Aetiology of sickle cell ischemic priapism: the pathophysiologic triad of hyperhaemolysis, hyperviscosity and hypercoagulability, and their therapeutic implications


  • Ahmed SG Department of Haematology, Aminu Kano Teaching Hospital, Kano, Nigeria
  • Ibrahim UA Consultant, Department of Paediatrics, Aminu Kano Teaching Hospital, Kano, Nigeria



Sickle Cell Disease, Priapism, Aetiopathogenesis, Hyperhaemolysis, Hyperviscosity, Hypercoagulability, Treatment


Context: Majority of literature regarding pathophysiology of sickle cell ischaemic priapism (SCIP) is focused on penile veno-occlusion due to hyperhaemolysis-induced vasculopathy with little reference to SCD-associated hyperviscosity and hypercoagulability, each of which can also potentially cause penile veno-occlusion and SCIP.

Objective: This review has triple objectives to: (1)-reappraise role of hyperhaemolysis in aetiopathogenesis of SCIP; (2)-highlight roles of hyperviscosity and hypercoagulability in aetiopathogenesis of SCIP; and (3)-underscore aetiologically-determined therapeutic implications in managing SCIP due to hyperhaemolysis, hyperviscosity, and hypercoagulability.

Methodology: Online literature search was conducted using terms relevant to SCD and priapism. Only articles that reported aetiopathogenesis and/or management of SCD-associated priapism vis-à-vis hyperhaemolysis, hyperviscosity, and/or hypercoagulability were selected.

Results: SCIP has three aetiopathogenetic categories: (1)-hyperhaemolysis vis-à-vis penile venous vasculopathy; (2)-hyperviscosity vis-à-vis penile venous sludging; and (3)-hypercoagulability vis-à-vis corporal cavernosal thrombosis. Irrespective of aetiopathogenesis, short-term management of SCIP is prompt decompression to avert erectile dysfunction. However, long-term management differs with respect to aetiology.

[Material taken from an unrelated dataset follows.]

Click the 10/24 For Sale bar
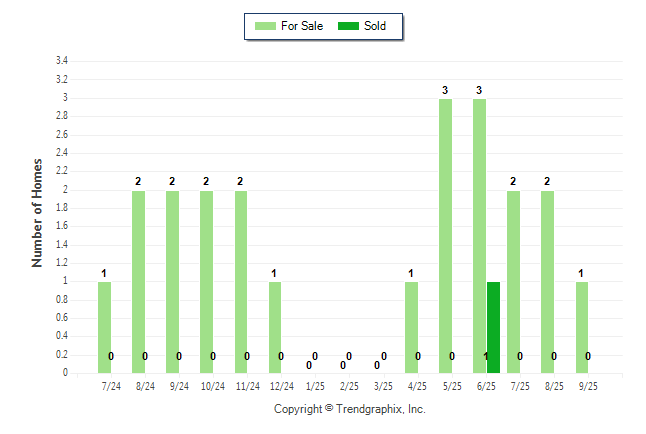The image size is (646, 434). (207, 281)
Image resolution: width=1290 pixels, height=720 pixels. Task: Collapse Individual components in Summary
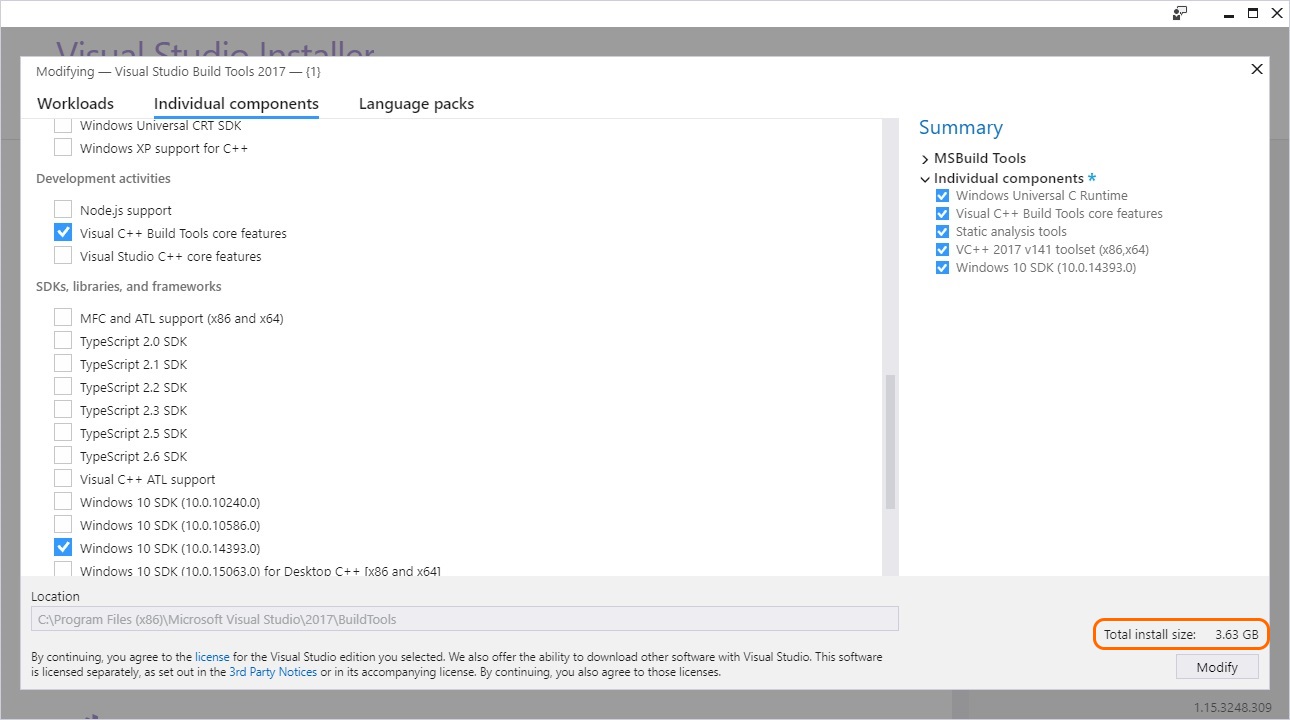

Aetiologically rational long-term management (ARLTM) for hyperhaemolysis-induced SCIP should be based on up-regulators of nitric oxide and PDE-5 (e.g., hydroxyurea or PDE-5 inhibitors). However, ARLTM for hyperviscosity-induced SCIP should aim at reducing microvascular endothelial-adhesion, sludging, and viscosity by using p-selectin inhibitors (crizanlizumab), while ARLTM for hypercoagulability-induced thrombotic SCIP should obviously be anticoagulation.

Conclusion: Hyperhaemolysis is the prototype and predominant aetiology of SCIP. However, veno-occlusive SCIP may occur due to any one of SCD-associated pathophysiologic triad of hyperhaemolysis, hyperviscosity, and hypercoagulability. While penile decompression remains universal short-term management of SCIP, long-term management should be rationally determined by aetiopathogenesis.